Support Questions

Find answers, ask questions, and share your expertise
Announcements
Celebrating as our community reaches 100,000 members! Thank you!

Nifi Cluster reading duplicate data from kafka

avatar
Contributor

Hi,

We have a cluster running with 6 nodes. Now when I add a Kafka consumer, each cluster node should pull unique data, as in each node should fetch from a diff partition: https://bryanbende.com/development/2016/09/15/apache-nifi-and-apache-kafka.

The same is also mentioned in the nifi docs. However in our case each node is pulling the same data from Kafka leading to duplication. Can you please help. Are there any specific configurations required to get the same done?

5 REPLIES 5

avatar
Contributor

@siddharth pande

The default behavior is the one you described at the beginning, with each node consuming from a different partition.

You should share the Processor's configuration and a describe of the topic.

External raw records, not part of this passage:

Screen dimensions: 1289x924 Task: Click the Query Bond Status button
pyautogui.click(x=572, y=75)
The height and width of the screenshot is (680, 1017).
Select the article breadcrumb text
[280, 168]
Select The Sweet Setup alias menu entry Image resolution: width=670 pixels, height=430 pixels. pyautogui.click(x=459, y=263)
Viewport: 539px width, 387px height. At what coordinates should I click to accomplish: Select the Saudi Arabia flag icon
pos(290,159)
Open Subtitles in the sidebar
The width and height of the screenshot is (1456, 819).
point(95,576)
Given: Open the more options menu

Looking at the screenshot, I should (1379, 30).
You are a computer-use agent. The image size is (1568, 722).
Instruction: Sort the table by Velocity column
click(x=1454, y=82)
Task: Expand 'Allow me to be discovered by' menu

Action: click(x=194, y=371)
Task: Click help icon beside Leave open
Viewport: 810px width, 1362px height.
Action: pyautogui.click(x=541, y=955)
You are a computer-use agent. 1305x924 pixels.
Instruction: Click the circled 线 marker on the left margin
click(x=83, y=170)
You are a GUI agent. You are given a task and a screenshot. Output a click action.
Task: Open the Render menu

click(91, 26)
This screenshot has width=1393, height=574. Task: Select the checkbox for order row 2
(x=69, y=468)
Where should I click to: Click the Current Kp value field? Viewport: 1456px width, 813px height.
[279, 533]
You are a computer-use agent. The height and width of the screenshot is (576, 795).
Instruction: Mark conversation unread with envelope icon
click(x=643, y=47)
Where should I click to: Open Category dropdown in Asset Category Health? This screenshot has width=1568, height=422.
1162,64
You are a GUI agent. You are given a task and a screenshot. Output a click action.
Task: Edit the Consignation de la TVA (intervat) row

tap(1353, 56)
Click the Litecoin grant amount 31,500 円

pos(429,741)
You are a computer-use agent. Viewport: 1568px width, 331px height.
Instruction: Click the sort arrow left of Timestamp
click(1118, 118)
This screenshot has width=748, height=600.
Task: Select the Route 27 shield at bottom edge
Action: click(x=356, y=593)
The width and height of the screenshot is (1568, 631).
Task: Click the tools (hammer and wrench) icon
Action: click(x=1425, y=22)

Check also that the ConsumeKafka processor is compatible with the version of Kafka you are using.

avatar
Contributor

@Rafeeq Shanavaz: My nifi version is 1.7.1 and consume kafka version is 0.10.1.7.1, not sure whether they are compatible or not. Can this be an issue?

avatar
Contributor

Version is not an issue, got the same issue when using 1.7.1 consume kafka and 1.7.1 nifi

avatar
Contributor

Which version of Kafka are you using? (not ConsumeKafka)
Can you also post the configuration?

avatar
Cloudera Employee

Hi @siddharth pande -

Can you also expand on the type of duplication -- do 4 concurrent tasks equate to duplication of 4x of the originating data on Kafka? Alternatively, are you getting one partition duplicated while others not? Does the issue happen all of the time? Are we sure the duplication isn't happening before it gets into Kafka (say, a producer sending duplicate data?)

Per Raffaele's suggestion, please send over the configuration of the Kafka Processor within Nifi. Also, if you have fake data (or a schema that we could follow that you can easily reproduce), you can share that you can get this to duplicate by publishing to a topic, I'd like to try to reproduce it.

Thanks,


Jeff